_Saved entries_
────────────────────

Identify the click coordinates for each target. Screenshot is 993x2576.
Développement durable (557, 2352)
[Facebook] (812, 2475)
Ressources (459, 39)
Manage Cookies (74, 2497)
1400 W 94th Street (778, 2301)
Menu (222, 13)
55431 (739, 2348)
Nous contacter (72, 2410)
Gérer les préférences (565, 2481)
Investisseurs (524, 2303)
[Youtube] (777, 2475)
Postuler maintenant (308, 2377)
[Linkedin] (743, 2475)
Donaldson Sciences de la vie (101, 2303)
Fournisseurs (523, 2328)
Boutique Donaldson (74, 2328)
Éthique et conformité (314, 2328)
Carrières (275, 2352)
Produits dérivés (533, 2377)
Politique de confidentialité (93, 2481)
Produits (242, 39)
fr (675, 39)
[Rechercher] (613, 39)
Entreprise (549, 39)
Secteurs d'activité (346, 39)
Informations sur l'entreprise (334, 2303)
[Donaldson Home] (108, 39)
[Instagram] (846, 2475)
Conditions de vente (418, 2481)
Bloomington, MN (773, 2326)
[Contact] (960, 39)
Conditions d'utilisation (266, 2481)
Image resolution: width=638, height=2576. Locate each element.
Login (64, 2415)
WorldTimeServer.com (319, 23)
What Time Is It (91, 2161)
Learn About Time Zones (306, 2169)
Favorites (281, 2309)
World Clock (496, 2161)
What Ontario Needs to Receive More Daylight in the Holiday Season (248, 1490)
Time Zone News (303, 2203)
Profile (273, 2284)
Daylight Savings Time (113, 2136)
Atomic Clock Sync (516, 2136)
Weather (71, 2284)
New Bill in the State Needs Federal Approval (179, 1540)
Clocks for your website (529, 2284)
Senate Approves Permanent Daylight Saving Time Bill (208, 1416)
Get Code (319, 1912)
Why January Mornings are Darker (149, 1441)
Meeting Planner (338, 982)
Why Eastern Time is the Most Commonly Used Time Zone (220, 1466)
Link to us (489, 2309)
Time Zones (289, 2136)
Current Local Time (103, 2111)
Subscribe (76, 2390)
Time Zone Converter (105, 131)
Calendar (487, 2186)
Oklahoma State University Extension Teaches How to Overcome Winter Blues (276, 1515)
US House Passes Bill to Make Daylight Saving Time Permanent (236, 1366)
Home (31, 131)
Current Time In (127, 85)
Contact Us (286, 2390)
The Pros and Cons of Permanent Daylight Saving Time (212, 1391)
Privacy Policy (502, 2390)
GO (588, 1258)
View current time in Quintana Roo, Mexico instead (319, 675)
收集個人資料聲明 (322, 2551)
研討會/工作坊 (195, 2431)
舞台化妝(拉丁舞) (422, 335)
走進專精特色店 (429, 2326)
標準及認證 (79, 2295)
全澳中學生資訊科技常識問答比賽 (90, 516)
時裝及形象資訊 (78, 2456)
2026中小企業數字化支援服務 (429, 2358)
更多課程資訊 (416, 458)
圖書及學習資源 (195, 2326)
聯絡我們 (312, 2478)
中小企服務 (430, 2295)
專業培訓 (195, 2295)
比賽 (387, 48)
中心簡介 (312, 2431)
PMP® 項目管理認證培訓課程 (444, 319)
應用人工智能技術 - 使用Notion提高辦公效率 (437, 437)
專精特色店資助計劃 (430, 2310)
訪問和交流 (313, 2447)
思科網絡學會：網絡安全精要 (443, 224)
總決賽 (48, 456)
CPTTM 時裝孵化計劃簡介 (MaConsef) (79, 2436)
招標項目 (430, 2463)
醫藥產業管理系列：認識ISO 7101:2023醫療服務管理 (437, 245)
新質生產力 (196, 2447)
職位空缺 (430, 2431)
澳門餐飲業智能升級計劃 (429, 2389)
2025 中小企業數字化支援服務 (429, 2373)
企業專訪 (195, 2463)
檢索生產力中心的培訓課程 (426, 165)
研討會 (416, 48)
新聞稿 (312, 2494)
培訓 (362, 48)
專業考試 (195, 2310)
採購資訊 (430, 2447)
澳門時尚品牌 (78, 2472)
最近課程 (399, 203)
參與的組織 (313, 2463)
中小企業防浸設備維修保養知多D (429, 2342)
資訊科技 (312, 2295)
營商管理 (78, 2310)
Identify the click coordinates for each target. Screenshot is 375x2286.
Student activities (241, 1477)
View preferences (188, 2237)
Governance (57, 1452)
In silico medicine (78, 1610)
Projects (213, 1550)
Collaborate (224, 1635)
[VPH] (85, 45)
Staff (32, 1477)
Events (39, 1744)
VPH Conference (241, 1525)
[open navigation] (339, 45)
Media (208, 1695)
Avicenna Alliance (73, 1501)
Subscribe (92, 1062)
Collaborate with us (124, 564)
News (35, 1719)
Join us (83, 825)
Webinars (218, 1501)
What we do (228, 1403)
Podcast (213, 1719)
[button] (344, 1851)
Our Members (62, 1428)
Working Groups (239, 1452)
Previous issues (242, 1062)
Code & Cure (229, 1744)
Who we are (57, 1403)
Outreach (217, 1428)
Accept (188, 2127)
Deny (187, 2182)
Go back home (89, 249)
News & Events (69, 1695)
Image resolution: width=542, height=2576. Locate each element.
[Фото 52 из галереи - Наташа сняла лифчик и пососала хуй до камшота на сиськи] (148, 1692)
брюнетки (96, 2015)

────────────────────

_Try it_
Report the total of lines above containing the string "What", and write nothing besides it.

_Your response_
3